But her hands on the steering wheel offered proof of what I couldn’t seem to grasp. They were, unquestionably, my hands. She caught me looking and held up a hand. I held up mine and we marveled at their sameness.
At the cemetery, she walked me to my father’s grave. I placed a purple rose on his headstone, tears of disappointment streaming down my face. It would be one of the few times I saw her cry. She quickly retreated to the car. I could feel her wanting to run from this place but, instead, we shared probably the most honest exchange of our reunion. She told me she felt angry with him for dying before this reunion. She told me she’d dreamt of him the night before, and he’d raged at her for not telling him I’d come back some day. And then she’d told me how much they’d loved each other; how hard it was to live without him.
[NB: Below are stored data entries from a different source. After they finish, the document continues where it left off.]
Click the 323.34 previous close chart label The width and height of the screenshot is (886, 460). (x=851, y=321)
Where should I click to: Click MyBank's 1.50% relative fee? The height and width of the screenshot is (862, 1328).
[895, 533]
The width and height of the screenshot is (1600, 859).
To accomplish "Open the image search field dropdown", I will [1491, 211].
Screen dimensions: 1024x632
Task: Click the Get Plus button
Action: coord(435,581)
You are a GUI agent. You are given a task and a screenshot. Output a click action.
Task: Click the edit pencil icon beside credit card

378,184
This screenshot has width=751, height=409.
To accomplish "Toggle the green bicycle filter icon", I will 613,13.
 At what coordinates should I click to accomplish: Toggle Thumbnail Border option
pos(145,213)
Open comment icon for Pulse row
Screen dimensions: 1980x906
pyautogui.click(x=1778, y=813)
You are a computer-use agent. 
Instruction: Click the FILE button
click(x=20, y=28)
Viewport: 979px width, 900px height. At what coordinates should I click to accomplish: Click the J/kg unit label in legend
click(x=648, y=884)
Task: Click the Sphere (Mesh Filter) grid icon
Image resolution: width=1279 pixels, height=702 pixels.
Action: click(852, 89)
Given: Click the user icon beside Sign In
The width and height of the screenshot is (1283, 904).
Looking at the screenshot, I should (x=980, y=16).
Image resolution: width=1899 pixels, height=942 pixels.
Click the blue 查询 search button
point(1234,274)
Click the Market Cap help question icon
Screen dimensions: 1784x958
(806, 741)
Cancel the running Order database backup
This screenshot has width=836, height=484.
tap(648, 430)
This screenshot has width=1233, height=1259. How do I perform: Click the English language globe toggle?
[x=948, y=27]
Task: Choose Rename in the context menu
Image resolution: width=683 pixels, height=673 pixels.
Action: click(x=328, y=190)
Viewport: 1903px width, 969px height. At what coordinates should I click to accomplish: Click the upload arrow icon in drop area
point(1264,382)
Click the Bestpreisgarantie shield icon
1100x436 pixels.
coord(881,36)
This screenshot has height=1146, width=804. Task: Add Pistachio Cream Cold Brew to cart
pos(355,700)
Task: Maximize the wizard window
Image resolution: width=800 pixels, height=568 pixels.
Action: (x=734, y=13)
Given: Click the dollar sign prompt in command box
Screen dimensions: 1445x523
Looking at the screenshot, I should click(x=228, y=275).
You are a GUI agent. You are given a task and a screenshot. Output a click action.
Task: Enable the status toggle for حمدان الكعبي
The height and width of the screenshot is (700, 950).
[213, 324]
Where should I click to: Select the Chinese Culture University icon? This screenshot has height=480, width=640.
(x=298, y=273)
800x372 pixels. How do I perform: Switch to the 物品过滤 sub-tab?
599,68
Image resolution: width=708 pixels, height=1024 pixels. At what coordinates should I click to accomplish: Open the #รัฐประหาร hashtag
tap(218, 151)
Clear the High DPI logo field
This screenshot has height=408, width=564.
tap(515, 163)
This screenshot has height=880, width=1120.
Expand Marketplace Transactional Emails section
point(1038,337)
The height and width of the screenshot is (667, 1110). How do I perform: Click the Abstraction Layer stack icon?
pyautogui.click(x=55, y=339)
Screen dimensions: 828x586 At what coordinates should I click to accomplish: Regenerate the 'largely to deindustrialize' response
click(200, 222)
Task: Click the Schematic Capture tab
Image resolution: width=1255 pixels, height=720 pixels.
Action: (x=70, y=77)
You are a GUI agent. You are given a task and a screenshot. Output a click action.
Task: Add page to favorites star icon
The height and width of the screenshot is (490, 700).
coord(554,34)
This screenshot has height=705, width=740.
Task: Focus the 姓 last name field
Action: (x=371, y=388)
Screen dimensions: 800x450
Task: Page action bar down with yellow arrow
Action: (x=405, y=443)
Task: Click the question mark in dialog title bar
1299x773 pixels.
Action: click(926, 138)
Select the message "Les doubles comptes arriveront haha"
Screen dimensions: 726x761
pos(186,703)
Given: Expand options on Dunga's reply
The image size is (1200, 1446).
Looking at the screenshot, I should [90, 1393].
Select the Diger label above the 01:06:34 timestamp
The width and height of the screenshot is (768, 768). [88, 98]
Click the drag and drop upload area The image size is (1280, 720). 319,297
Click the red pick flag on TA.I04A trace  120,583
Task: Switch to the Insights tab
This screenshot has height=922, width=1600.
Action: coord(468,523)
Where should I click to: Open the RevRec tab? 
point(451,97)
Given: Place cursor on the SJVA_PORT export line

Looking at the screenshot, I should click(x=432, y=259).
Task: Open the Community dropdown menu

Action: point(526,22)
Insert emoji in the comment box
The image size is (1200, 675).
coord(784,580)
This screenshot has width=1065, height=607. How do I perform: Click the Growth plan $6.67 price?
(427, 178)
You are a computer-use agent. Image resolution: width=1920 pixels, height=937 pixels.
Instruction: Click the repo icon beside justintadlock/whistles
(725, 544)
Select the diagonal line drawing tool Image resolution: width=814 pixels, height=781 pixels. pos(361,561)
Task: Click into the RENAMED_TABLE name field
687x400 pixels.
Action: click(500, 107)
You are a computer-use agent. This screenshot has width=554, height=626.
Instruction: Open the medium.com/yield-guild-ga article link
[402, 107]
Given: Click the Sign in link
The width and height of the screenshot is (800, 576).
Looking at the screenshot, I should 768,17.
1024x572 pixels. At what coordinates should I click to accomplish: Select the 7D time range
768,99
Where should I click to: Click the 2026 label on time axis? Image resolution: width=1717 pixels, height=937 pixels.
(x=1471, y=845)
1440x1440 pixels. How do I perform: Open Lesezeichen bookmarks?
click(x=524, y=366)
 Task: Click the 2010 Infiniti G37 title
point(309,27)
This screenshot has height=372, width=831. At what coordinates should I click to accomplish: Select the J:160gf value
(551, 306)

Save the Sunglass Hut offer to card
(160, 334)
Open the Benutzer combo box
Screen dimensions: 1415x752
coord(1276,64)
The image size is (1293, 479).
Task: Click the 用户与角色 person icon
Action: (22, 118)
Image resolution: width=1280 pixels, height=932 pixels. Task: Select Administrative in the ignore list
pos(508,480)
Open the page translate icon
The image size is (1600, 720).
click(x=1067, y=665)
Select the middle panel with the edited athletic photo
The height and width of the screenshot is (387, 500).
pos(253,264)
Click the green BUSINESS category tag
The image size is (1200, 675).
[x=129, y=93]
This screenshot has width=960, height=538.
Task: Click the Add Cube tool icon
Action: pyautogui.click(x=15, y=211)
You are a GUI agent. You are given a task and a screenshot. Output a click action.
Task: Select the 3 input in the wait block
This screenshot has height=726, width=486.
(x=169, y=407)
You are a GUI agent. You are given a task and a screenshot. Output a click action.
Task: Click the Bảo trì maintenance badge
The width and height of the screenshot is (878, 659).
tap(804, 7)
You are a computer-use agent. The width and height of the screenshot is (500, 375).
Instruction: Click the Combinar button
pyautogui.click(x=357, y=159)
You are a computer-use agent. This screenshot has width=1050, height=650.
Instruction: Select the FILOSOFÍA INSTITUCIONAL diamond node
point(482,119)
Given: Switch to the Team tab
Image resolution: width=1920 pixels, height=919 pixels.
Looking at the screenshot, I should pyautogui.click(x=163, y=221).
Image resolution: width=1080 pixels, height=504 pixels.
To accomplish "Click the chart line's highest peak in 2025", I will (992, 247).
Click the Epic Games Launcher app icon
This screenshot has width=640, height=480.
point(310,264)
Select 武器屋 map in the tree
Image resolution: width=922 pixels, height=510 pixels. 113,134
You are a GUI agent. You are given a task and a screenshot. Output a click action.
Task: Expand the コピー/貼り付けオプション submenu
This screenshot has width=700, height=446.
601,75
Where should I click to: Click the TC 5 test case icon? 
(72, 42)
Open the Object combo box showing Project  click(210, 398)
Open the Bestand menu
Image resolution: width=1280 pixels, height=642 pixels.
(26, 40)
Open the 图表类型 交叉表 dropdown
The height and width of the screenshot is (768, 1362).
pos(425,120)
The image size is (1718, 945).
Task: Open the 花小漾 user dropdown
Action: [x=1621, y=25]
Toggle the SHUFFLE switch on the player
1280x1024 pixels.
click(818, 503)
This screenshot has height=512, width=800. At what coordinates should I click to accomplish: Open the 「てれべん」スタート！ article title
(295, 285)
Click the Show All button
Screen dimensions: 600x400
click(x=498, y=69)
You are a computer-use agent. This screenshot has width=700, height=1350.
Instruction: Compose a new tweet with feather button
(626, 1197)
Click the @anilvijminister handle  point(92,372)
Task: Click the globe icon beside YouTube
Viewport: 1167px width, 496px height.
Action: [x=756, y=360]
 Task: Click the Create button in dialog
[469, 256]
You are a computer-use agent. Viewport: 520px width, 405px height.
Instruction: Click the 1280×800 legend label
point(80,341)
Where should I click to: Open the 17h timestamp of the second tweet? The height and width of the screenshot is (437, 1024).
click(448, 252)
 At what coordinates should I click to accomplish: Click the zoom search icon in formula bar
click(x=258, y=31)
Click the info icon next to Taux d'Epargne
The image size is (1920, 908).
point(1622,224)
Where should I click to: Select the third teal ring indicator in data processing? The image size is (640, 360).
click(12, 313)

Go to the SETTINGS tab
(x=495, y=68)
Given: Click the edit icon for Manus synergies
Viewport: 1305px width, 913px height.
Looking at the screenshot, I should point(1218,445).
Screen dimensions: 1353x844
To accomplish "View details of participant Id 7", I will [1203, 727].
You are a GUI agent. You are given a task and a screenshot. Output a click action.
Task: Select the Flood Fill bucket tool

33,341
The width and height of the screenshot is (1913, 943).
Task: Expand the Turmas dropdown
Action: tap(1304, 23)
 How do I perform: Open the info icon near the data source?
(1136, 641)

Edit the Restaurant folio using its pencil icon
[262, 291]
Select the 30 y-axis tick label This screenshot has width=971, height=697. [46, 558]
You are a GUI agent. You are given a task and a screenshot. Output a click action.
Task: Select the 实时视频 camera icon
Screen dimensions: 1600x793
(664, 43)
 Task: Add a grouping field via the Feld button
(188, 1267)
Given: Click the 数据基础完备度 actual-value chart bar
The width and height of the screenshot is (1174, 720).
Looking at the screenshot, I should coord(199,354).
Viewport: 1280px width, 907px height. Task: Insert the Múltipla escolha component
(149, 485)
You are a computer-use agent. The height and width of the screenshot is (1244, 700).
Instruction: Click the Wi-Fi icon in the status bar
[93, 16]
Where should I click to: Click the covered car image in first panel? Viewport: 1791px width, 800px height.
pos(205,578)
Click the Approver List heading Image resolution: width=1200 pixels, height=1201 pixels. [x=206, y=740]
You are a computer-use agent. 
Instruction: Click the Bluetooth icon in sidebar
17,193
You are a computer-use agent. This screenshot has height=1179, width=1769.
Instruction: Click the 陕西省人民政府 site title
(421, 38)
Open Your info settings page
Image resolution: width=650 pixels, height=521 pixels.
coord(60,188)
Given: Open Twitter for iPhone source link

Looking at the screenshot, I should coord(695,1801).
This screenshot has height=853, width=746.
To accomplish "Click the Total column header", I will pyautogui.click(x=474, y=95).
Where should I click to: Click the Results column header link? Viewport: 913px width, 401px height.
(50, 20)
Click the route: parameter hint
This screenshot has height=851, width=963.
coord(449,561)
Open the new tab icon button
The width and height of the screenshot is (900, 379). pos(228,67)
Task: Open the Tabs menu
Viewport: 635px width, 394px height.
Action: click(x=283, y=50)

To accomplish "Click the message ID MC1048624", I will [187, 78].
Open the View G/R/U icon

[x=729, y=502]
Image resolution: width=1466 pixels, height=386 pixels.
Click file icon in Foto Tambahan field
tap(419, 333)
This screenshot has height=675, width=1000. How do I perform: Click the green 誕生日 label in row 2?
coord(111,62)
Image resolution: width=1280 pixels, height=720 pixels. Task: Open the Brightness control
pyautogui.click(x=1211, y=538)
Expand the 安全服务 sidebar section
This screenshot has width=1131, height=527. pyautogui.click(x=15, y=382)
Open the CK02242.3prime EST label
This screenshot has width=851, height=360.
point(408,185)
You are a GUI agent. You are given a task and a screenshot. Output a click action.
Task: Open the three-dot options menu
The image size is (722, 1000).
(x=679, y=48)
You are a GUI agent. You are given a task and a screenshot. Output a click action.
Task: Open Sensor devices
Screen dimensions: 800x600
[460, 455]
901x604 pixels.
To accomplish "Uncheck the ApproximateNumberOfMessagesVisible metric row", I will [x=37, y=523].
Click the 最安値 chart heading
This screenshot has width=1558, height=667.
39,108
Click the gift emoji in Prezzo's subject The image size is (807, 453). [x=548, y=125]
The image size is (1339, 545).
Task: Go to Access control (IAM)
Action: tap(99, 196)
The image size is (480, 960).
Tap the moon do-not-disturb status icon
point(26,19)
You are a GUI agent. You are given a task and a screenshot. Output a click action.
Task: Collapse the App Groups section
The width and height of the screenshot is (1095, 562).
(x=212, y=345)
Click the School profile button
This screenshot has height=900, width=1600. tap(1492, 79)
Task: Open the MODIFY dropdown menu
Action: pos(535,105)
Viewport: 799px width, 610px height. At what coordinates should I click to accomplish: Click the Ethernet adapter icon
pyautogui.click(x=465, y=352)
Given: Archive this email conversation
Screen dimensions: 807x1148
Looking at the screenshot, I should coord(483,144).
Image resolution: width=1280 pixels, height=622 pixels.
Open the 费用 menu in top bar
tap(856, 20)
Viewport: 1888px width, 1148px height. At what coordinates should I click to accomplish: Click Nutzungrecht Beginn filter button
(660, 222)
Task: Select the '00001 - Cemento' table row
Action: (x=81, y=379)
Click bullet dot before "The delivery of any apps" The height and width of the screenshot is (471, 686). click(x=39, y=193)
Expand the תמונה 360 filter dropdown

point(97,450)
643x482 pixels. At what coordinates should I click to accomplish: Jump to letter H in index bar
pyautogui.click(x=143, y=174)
Standing in the cemetery, it all seemed like such a waste. My parents loved each other, had even married following my relinquishment. Twenty three years later, we were back together – my mother and me, standing at my father’s grave. She told me she wished they’d made a different decision; she wished she’d known he wouldn’t relent until she accepted his proposal. “We should have never given you up,” she said.
Our reunion continued for over a decade. She eventually found the courage to tell my siblings about me, but the strain of being kept a secret from my father’s family took its toll on me. We were wired differently, my mother and me. She tried not to feel, I can’t stop myself from feeling. I suppose I got tired of “understanding” why I should be kept a secret without receiving any empathy for what it is like to be the family secret. And we suffered from what most reunions suffer from; there is just no way to bridge the gap of all those lost years, no matter how much we cared for one another. Maintaining relationships under the strain of all the issues of reunion is emotionally exhausting.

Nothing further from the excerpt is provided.